TASK STATEMENT
Leaving nothing out, set down all the data exactly.

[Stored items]
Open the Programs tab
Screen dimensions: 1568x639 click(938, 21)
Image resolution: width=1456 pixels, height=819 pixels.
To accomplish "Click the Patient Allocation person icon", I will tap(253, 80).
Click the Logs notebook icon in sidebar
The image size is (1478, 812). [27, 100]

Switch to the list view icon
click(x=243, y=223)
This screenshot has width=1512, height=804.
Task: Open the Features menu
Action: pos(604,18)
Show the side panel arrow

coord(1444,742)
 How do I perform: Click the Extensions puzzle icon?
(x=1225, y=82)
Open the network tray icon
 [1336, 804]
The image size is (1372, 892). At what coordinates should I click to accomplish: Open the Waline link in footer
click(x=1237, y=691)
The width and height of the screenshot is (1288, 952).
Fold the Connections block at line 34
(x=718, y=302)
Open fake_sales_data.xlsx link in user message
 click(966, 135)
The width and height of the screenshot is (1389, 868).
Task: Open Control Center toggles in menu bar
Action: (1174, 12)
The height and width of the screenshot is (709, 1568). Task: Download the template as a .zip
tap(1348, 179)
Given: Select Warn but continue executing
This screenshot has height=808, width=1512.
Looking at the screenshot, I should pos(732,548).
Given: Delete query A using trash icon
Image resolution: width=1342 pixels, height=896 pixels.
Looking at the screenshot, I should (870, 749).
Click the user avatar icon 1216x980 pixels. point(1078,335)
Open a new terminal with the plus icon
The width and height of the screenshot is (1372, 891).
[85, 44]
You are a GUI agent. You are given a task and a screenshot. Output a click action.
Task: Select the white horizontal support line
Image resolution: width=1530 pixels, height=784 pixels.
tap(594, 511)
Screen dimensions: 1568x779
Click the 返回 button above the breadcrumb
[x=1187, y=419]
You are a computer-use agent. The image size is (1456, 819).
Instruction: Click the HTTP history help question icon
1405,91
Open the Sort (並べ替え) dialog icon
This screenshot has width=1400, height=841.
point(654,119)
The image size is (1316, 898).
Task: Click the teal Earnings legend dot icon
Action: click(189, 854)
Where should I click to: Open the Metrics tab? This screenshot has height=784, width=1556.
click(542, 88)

OUTPUT
Open the Programs tab
Screen dimensions: 1568x639 click(938, 21)
Image resolution: width=1456 pixels, height=819 pixels.
To accomplish "Click the Patient Allocation person icon", I will tap(253, 80).
Click the Logs notebook icon in sidebar
The image size is (1478, 812). [27, 100]

Switch to the list view icon
click(x=243, y=223)
This screenshot has width=1512, height=804.
Task: Open the Features menu
Action: pos(604,18)
Show the side panel arrow

coord(1444,742)
 How do I perform: Click the Extensions puzzle icon?
(x=1225, y=82)
Open the network tray icon
 [1336, 804]
The image size is (1372, 892). At what coordinates should I click to accomplish: Open the Waline link in footer
click(x=1237, y=691)
The width and height of the screenshot is (1288, 952).
Fold the Connections block at line 34
(x=718, y=302)
Open fake_sales_data.xlsx link in user message
 click(966, 135)
The width and height of the screenshot is (1389, 868).
Task: Open Control Center toggles in menu bar
Action: (1174, 12)
The height and width of the screenshot is (709, 1568). Task: Download the template as a .zip
tap(1348, 179)
Given: Select Warn but continue executing
This screenshot has height=808, width=1512.
Looking at the screenshot, I should pos(732,548).
Given: Delete query A using trash icon
Image resolution: width=1342 pixels, height=896 pixels.
Looking at the screenshot, I should (870, 749).
Click the user avatar icon 1216x980 pixels. point(1078,335)
Open a new terminal with the plus icon
The width and height of the screenshot is (1372, 891).
[85, 44]
You are a GUI agent. You are given a task and a screenshot. Output a click action.
Task: Select the white horizontal support line
Image resolution: width=1530 pixels, height=784 pixels.
tap(594, 511)
Screen dimensions: 1568x779
Click the 返回 button above the breadcrumb
[x=1187, y=419]
You are a computer-use agent. The image size is (1456, 819).
Instruction: Click the HTTP history help question icon
1405,91
Open the Sort (並べ替え) dialog icon
This screenshot has width=1400, height=841.
point(654,119)
The image size is (1316, 898).
Task: Click the teal Earnings legend dot icon
Action: click(189, 854)
Where should I click to: Open the Metrics tab? This screenshot has height=784, width=1556.
click(542, 88)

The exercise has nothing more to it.